• SET PROBLEM:
Convert the rows below into a Markdown table with the columns "No." and "Row text", from the line with "Viewport: 820px width, 457px height." up to and including the line with "pos(633,18)". Number each line in order and leave out blank lines.

• PROVIDED MATERIAL:
▼

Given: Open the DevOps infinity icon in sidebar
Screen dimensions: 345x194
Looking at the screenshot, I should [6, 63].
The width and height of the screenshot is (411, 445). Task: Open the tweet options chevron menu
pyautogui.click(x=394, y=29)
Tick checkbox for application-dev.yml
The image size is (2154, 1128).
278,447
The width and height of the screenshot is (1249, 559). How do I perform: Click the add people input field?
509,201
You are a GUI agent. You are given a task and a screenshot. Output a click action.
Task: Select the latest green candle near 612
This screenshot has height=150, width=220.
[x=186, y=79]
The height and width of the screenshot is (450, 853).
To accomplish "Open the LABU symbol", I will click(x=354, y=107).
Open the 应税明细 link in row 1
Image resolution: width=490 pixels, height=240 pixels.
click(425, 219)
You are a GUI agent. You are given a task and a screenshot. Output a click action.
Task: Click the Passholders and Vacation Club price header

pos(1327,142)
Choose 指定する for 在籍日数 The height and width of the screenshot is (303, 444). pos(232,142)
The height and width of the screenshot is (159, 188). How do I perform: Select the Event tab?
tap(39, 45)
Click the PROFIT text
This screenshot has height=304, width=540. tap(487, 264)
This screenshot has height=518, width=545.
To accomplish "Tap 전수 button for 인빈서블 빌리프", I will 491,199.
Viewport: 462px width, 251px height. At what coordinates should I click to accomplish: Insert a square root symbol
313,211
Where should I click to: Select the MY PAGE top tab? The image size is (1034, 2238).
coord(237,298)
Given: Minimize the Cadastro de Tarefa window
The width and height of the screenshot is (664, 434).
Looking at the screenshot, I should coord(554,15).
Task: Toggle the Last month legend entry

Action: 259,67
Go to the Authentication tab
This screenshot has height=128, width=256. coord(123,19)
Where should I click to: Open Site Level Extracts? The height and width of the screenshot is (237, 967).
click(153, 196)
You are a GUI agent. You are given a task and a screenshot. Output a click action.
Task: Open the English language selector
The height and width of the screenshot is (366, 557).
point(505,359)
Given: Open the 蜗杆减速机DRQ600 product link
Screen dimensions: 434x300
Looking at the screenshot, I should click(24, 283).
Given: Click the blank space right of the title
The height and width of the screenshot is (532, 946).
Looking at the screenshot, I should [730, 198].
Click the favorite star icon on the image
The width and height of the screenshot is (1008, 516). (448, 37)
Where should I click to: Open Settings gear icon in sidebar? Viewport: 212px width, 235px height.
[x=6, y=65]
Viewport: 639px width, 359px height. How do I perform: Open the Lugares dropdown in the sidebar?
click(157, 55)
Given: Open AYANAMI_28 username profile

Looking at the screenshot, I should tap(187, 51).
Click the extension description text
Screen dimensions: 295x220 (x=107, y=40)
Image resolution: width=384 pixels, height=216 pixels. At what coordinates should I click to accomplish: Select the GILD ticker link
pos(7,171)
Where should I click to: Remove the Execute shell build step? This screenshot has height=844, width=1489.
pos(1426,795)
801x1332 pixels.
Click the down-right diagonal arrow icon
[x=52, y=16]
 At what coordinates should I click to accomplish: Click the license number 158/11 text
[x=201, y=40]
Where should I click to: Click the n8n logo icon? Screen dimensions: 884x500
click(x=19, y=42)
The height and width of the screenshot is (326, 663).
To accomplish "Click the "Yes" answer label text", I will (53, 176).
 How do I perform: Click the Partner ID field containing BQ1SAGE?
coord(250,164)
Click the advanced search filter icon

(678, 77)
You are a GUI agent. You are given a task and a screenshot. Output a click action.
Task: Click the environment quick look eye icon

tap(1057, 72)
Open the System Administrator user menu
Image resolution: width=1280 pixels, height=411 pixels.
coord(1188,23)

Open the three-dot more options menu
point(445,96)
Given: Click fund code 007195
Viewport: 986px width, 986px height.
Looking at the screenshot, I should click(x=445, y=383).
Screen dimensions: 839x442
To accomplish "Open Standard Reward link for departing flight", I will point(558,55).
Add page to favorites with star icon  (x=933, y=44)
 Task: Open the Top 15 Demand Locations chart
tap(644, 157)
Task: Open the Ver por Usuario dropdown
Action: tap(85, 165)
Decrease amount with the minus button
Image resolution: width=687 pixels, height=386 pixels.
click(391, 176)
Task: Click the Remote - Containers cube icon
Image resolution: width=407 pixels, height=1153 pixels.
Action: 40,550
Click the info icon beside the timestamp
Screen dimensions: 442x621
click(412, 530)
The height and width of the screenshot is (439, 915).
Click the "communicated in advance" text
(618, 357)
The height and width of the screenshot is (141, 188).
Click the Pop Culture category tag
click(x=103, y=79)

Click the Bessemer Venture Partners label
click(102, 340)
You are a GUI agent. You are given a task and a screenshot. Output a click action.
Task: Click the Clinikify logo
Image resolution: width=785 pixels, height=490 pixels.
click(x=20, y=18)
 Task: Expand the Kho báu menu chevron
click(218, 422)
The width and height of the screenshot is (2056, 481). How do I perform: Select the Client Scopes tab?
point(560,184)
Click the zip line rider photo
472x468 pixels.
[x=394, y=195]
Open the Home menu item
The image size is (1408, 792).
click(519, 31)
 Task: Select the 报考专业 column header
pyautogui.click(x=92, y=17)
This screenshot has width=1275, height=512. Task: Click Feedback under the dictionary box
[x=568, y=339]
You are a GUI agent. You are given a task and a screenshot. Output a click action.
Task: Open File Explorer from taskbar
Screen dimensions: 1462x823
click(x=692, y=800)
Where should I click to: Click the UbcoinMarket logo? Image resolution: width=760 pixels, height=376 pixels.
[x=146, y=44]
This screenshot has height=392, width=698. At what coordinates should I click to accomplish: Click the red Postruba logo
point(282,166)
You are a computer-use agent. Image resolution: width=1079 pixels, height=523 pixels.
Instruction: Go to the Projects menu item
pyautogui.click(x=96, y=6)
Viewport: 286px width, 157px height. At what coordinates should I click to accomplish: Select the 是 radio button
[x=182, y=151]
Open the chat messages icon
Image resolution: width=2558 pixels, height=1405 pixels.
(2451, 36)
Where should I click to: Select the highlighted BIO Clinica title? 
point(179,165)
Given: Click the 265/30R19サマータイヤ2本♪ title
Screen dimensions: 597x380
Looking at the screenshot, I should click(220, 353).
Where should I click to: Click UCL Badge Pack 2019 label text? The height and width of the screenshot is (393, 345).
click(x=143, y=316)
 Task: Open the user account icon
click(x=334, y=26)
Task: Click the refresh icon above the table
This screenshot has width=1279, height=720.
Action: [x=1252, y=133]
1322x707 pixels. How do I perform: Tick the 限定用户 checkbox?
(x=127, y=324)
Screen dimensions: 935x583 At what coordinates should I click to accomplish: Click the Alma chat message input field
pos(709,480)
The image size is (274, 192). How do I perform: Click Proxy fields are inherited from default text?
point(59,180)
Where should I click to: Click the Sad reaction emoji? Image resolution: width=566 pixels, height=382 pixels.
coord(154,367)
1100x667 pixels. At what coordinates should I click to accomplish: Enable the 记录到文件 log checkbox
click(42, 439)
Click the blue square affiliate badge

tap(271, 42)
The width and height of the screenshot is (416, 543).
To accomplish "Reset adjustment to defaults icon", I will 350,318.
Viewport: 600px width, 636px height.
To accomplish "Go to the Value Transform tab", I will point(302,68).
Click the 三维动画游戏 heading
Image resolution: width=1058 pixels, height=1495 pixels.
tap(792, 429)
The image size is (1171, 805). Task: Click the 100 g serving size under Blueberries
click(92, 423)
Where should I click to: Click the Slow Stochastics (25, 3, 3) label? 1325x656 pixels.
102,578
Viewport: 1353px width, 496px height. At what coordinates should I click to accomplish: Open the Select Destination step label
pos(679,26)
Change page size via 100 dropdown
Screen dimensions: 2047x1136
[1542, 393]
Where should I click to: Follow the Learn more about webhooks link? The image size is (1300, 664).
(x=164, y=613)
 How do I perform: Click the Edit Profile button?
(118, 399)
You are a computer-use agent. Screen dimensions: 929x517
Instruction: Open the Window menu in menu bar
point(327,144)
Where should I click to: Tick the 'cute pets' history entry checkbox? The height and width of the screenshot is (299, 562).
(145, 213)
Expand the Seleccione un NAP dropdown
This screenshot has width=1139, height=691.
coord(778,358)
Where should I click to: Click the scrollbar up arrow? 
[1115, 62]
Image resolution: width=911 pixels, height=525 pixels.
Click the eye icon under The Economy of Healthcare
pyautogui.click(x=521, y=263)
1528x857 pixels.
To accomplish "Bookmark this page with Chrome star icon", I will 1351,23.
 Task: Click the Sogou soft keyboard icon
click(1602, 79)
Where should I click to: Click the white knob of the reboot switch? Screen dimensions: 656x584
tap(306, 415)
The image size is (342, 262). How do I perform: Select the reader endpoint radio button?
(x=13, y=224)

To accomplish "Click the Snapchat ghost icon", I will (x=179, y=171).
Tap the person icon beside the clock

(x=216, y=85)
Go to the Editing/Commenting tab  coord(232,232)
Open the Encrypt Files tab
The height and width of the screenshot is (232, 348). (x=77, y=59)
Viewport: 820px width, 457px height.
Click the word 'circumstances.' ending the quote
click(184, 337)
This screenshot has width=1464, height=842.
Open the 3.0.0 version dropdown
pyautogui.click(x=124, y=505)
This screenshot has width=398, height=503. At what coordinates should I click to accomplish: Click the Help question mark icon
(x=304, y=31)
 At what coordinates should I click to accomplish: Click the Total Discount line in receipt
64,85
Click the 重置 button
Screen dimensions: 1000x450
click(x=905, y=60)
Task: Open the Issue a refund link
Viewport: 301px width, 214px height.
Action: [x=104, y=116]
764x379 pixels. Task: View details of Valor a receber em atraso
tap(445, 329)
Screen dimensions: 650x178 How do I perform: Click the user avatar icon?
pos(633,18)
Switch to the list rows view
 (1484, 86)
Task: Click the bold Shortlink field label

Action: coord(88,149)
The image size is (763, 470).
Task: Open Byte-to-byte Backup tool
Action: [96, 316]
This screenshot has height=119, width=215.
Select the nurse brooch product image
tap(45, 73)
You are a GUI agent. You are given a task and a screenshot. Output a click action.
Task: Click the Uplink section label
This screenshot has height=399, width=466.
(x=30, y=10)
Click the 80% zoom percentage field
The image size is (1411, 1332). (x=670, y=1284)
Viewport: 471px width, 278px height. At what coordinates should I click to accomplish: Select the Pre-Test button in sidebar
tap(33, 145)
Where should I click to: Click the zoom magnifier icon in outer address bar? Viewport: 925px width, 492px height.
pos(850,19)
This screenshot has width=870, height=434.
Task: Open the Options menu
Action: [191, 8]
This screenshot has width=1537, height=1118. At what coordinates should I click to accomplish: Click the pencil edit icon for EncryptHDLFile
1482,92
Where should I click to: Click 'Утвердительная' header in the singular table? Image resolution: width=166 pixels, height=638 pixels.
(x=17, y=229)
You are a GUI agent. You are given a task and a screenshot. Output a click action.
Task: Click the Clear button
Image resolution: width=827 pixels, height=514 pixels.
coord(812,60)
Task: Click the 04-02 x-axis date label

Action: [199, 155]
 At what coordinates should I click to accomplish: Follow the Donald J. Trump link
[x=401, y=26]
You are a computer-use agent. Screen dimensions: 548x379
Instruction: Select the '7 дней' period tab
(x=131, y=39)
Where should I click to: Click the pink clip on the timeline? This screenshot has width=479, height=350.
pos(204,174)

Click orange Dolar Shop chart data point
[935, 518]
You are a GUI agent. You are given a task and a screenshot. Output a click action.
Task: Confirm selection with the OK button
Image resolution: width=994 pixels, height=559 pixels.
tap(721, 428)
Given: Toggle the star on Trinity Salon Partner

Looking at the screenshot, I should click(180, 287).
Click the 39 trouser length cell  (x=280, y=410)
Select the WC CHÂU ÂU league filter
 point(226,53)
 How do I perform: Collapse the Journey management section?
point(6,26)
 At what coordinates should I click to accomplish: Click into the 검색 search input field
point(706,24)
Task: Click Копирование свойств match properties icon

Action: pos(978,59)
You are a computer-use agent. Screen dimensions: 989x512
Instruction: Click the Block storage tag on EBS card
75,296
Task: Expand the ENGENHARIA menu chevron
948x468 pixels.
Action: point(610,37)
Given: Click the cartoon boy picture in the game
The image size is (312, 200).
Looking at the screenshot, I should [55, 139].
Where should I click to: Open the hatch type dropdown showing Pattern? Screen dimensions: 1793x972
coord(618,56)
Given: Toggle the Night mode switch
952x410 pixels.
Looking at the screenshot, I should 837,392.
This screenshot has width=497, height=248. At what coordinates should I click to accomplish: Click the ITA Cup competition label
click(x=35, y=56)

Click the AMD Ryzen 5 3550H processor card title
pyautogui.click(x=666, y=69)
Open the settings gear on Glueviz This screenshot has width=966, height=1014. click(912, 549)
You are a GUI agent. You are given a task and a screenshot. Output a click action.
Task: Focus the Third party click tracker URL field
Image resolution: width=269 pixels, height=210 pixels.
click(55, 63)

▲

• RESULT OF THIS EXERCISE:
| No. | Row text |
|---|---|
| 1 | Viewport: 820px width, 457px height. |
| 2 | Click the word 'circumstances.' ending the quote |
| 3 | click(184, 337) |
| 4 | This screenshot has width=1464, height=842. |
| 5 | Open the 3.0.0 version dropdown |
| 6 | pyautogui.click(x=124, y=505) |
| 7 | This screenshot has width=398, height=503. At what coordinates should I click to accomplish: Click the Help question mark icon |
| 8 | (x=304, y=31) |
| 9 |  At what coordinates should I click to accomplish: Click the Total Discount line in receipt |
| 10 | 64,85 |
| 11 | Click the 重置 button |
| 12 | Screen dimensions: 1000x450 |
| 13 | click(x=905, y=60) |
| 14 | Task: Open the Issue a refund link |
| 15 | Viewport: 301px width, 214px height. |
| 16 | Action: [x=104, y=116] |
| 17 | 764x379 pixels. Task: View details of Valor a receber em atraso |
| 18 | tap(445, 329) |
| 19 | Screen dimensions: 650x178 How do I perform: Click the user avatar icon? |
| 20 | pos(633,18) |